PamiÄtnik-M
Mam problem z pracą sinlika na biegu jawłowym, trzeba ze dwa razy zapalać silniki bo za piwrwszym razem zaraz gasnie, pozniej jest roznie czasem ladnie trzyma obroty 900-1000, a czasem sobie gasnie. Regulowałem już obroty na reduktorze ale jakby nie dało sie dac juz wyższych. Zastanawiałem się czy przypadkiem nie trzeba zmienić przewodów na nowe. Wczesniej mialem z nimi juz problem. Obecnie mam 3 stare zalozone i jeden nowy. Jakie polecaliscie by, tylko w rozsadnej cenie. Chyba ze ktos ma pomysl czemu tak sie dzieje.
Sprawdz czy wogole jest iskra na swiece. Przewody mozesz sam sprawdzic czy nie przebijaja, wez bytelke po np płynie do szyb i wlej do niej wode, odpal silnik i jak bedzie chodzil na jalowym rozpyl mgielke na przewody. Jezeli zobaczysz iskry znaczy ze przewody maja przebicie i trzeba nowe kupic.
Co do przewodow to ja mam Janmora bo byly najtansze
Chciałem NGK ale były p 350zł
xxx
Gaśnie jak stoisz, czy gaśnie jak dojeżdżasz do skrzyżowania?
marek mleko, jaka to różnica?

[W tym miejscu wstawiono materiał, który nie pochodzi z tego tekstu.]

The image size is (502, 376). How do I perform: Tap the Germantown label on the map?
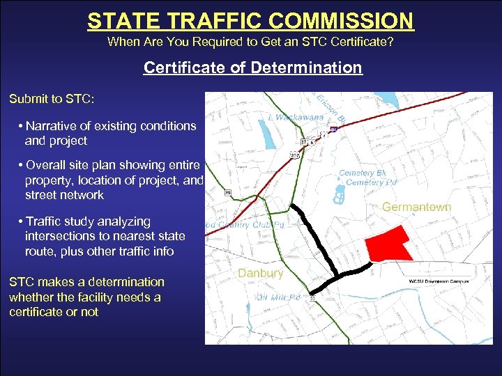[x=416, y=207]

Poważnie pytam.
Ja podobnie miałem gasł na wolnych czasami ale tylko do momentu gdy chwycił tęperature. Po wymianie świec, kabli, i kopułki już nie mam takiego problemu (wszystko z boscha 200zł około bo już nie pamiętam) A tak na marginesie to kable powinno się wymieniać co 20000-30000 żeby było wszystko ok.
Kabel jeden mi poleciał w tamtym roku więc kupiłem nowe, tylko jakieś do d... bo zaraz jeden sie zepsuł i dlatego założyłem stare oprócz jednego. Gaśnie mi jak zapale, musze z 2-3 razy zapalac zeby trzymal jakos ledwo obroty. Starszy mi powiedzial ze przewody dochodzace podajze do wtrysku tak mi sie zdaje maja przebicie bo czasem iskrza, mozliwe to?
El, jak gasnie po wrzuceniu na luz na gazie, to znaczy dostaje za duzo powietrza.
I w takim przypadku na postoju nie gasnie.
Ale jak bedziesz dojezdzal do skrzyzowania na luzie, to juz zgasnac ma prawo (jak jest zle wyregulowany)
na postoju tez gasnie, wiec za duzo powietrza nie moze dostac wtedy
marek mleko, jaka to różnica? Poważnie pytam.
jesli masz juz parownik do d..y wel gdy masz wlotem bocznym (sa ich dwa) w strone napływu powietrza ma prawo sgasnac ci auto gdyz gaz jest cofany na membrany i wtedy przestaje "płynac" czasami membrany sa juz tak zasyfione w parowniku ze gdy np skrecasz w lewo(gdy parownik znajduje sie po lewej stronie komory silnika zamontowany prostopadle do komory grodziowej) wtedy nastepuje zwarcie sie membrany i auto tez gasnie. to tak po krótce..długo by tłumaczyc..
dalej mam problem z gasnieciem auta i na benzynie i na gazie, ale tylko wtedy jak zapale, musze przegazowac go 20 sekund gdzies i dalej jest juz wszytko ok. co to moze byc, mechanik mi powiedzial ze albo czujnik temperatury albo silnik krokowy? dodam ze kopulke mam nowa i kable tez sa ok bo juz dwa komplety sprawdzalem.